A “sovereign citizen” in Washington pleaded guilty to defrauding the IRS with around $2.5 million in phony tax returns, on behalf of unsuspecting clients of his tax preparation and bookkeeping business.
Timothy Garrison calls himself the treasurer of the “Assemblies on the Counties at Large,” a group of Washington-based sovereign citizens who have individually been accused of a wide-range of crimes, including threatening to abduct public officials.
Garrison, his wife and two others in the group were part of the common-law jury in Alaska that “acquitted” Schaeffer Cox after he was slapped with a misdemeanor gun charge. Cox was later arrested for allegedly stockpiling weapons in a plot to kill several state officials.
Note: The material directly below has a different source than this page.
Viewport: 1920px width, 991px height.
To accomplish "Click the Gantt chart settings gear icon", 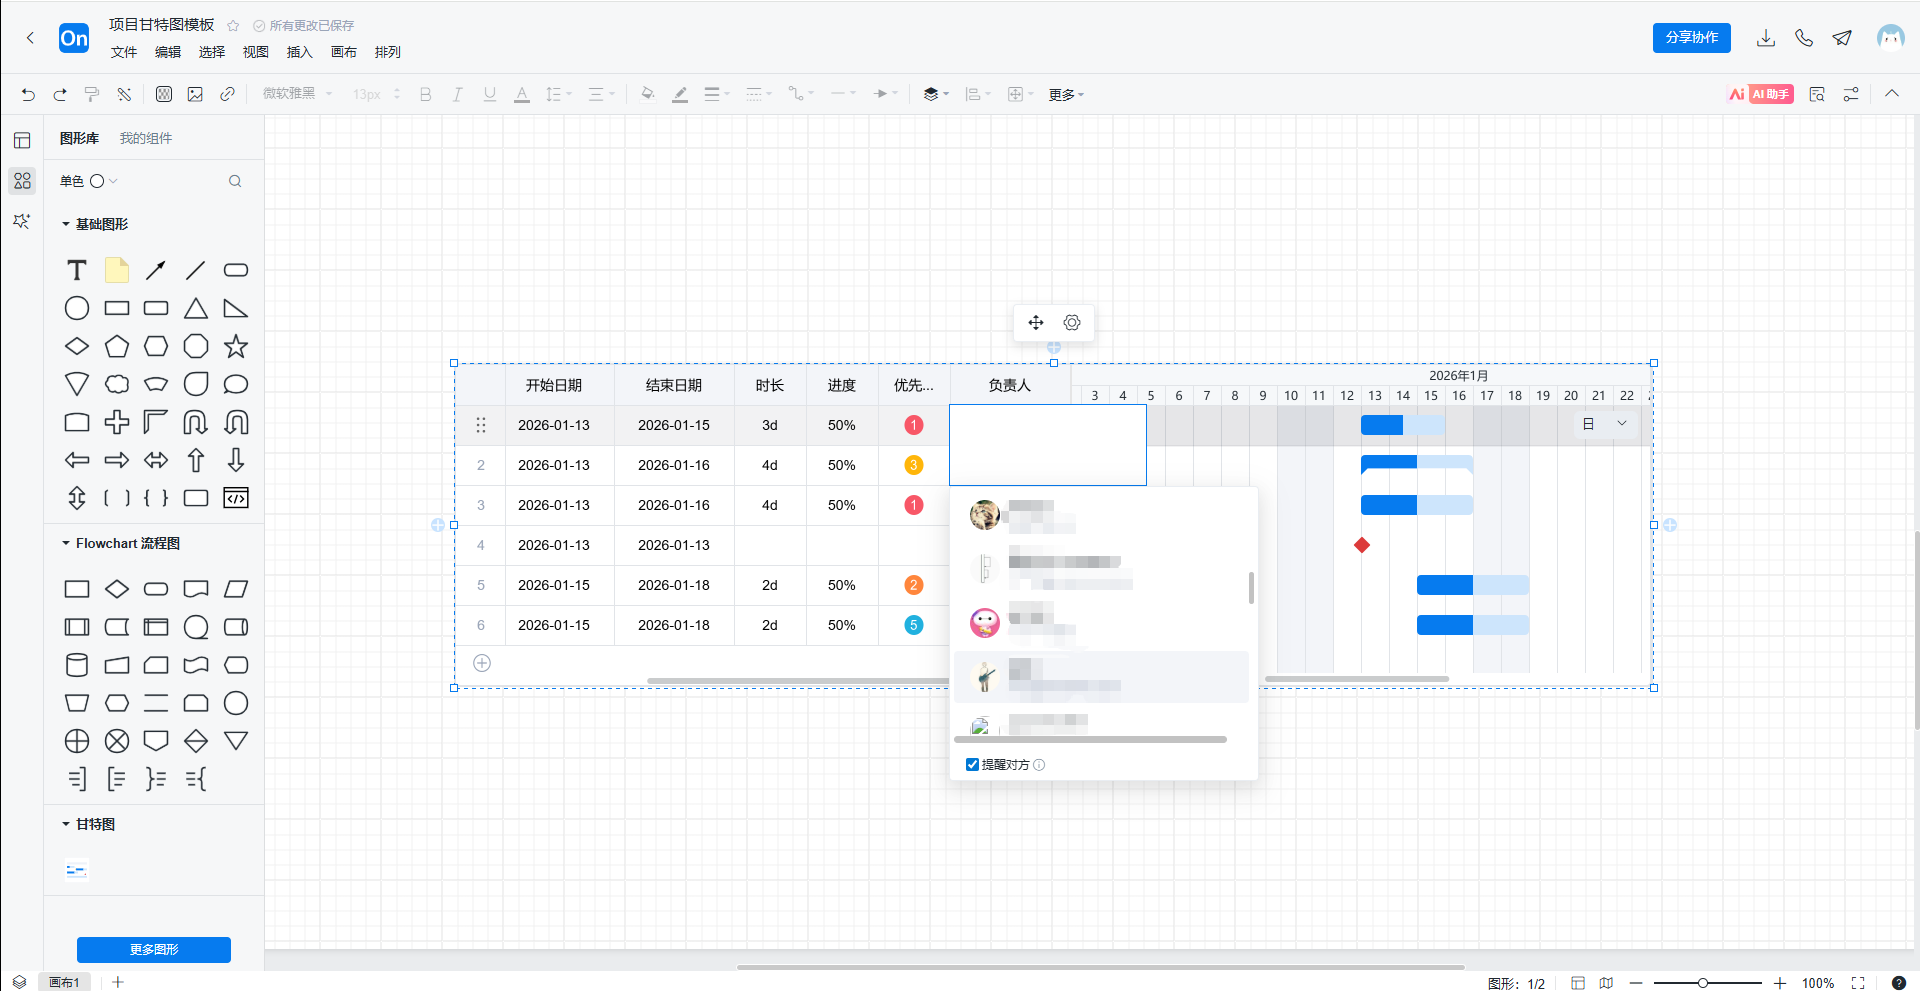I will [1072, 323].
“Garrison’s scheme … as executed through the filing of over 50 false tax returns for a number of clients, resulted in a tax loss of between $2.4 million and $2.5 million as estimated by the government, although the exact figure is unknown,” prosecutors wrote in the plea agreement that Garrison signed, according to the Seattle PI.
In June, authorities raided the Garrison home after Timothy Garrison sent a letter to a federal marshal saying he planned to “arrest” two mayors in Skagit County. Garrison was investigated over the next ten months for tax fraud.
Prosecutors dropped a gun charge against Garrison as part of the plea agreement. He is scheduled to be sentenced on February 2nd.